Will your New Year's Eve event of choice be lit? We sorted through all the options and can confidently attest that the following concerts are pre-approved, fully certifiable, awesome.
It was a massive year for Lil B. The Bay Area hip-hop phenomenon became a household name in 2015, not for winning Grammys, but for placing curses on anyone who stood in the path of the Golden State Warriors on their march to a 2015 NBA title. Most notably, Lil B placed curses on NBA superstars James Harden and Kevin Durant, striking fear into anyone who ever considered stealing his patented cooking dance.
The lineup speaks for itself: The Flaming Lips, Ratatat, Tycho (LIVE + DJ set), Gramatik, Geographer, XXYYXX, and Gigamesh represent only a portion of the night’s offerings.

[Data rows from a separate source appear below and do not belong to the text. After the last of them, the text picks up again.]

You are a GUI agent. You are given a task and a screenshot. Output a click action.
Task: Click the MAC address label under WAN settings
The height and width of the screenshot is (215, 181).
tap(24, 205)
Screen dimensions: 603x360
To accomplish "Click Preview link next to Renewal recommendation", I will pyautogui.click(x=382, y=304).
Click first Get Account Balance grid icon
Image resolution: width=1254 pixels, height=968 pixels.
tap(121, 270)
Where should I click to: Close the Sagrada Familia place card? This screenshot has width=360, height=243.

We can’t imagine many better bands to count down the New Year to than Flaming Lips, a band that's made a career of celebrating the beauty and complexities of life and the future. Perfect, right?
Here’s the kind of celebratory component we require to usher in 2016: this past summer, Dada Life asked fans to dress up as bananas to break the Guinness Book world record for rallying the most people dressed up as a fruit in a single location. Bananas, of course, are part and parcel to the band’s identity, so we won't be surprised if we see a plentiful crop of banana-chic outfits. Here’s the entire set from the aforementioned banana-themed concert:
Legendary San Francisco band Primus will perform its 1995 breakthrough album Pork Soda in its entirety for the first time ever. That’s a big freakin’ deal — the kind of big deal Les Claypool and company prefer offering the hometown crowd first. We're officially spoiled.
Flying Lotus performances are just as noteworthy for the visuals as they are the audio, so it seems almost redundant to call one of his sets an "A/V set." But that’s what 1015 is billing this so... ok! Flying Lotus headlines a monster marquee that includes Thundercat and Clams Casino. Get in line.
The Decemberists are taking a victory lap celebrating the success of What a Terrible World, What a Beautiful World, an album that earned universal praise. The album also reached as high as No. 7 on the Billboard charts, a remarkable feat for a once-niche, intensely literate rock band. Rolling Stone noted one theory as to why the band seems to be collecting a larger chunk of audience and critical adulation in 2015: “Maybe because Meloy is now a published author (he's penned a trilogy of popular children's books), his songwriting wit seems to have grown sharper and less showoff-y.”